Источник
╭──
Опубликовано в журнале Иностранная литература, номер 4, 2019
Джулиан Барнс Одна история / Перевод Елены Петровой. — М.: Иностранка, 2018. — 319 стр.
Четверть века назад Алексей Зверев, комментируя в «Иностранной литературе» публикацию романа «История мира в 10,5 главах»[1], отмечал, что, хотя в анонсах это произведение писателя и называется романом, это никакой не роман. «Полная условность, — писал тогда Зверев. — Роман перестает быть самим собой… традиционные представления о том, что такое проза, повествование Барнса корректирует очень существенно».
Про последнюю книгу Барнса этого никак не скажешь: традиционные представления о том, что такое проза, «Одна история» «не корректирует». Перед нами вполне традиционная — и это в век постмодернизма, которому, оговоримся, Барнс не раз отдавал должное, — и ничем особо не примечательная love story. Если, конечно, не считать примечательной разницу в возрасте у героев: ему в начале книги девятнадцать, ей — под пятьдесят; тот же, кстати, мотив, что и в завоевавшем «Букера» «Предчувствии конца». Если не считать примечательным, что в первой части повествование ведется от первого лица, во второй — от второго, в третьей — от третьего. А впрочем, и это в современной литературе не новое слово. Вспомним хотя бы «Как все было» — роман того же Барнса уже без малого тридцатилетней давности.
Сам Барнс на этот счет придерживается, однако, иного мнения: в оригинале роман называется “The Only Story” — то есть одна-единственная, единственная в своем роде история. «Одна-единственная», а не «одна» — почувствуйте разницу. И такое прочтение находит свое неоднократное подтверждение в тексте. «У большинства из нас, — пишет автор, словно бы разъясняя читателю смысл своей книги и ее заглавия, — есть наготове только одна история… существенна одна-единственная; в конечном счете, только ее и стоит рассказывать».
╰──
Собранный материал
╭──
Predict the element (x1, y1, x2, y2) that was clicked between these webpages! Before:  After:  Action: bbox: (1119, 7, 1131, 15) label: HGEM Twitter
╰──
Задание
Перепишите отрывок рецензии между «Про последнюю книгу» и «малого тридцатилетней давности.» включительно, поставив «постмодерна» вместо «постмодернизма».

Результат
Про последнюю книгу Барнса этого никак не скажешь: традиционные представления о том, что такое проза, «Одна история» «не корректирует». Перед нами вполне традиционная — и это в век постмодерна, которому, оговоримся, Барнс не раз отдавал должное, — и ничем особо не примечательная love story. Если, конечно, не считать примечательной разницу в возрасте у героев: ему в начале книги девятнадцать, ей — под пятьдесят; тот же, кстати, мотив, что и в завоевавшем «Букера» «Предчувствии конца». Если не считать примечательным, что в первой части повествование ведется от первого лица, во второй — от второго, в третьей — от третьего. А впрочем, и это в современной литературе не новое слово. Вспомним хотя бы «Как все было» — роман того же Барнса уже без малого тридцатилетней давности.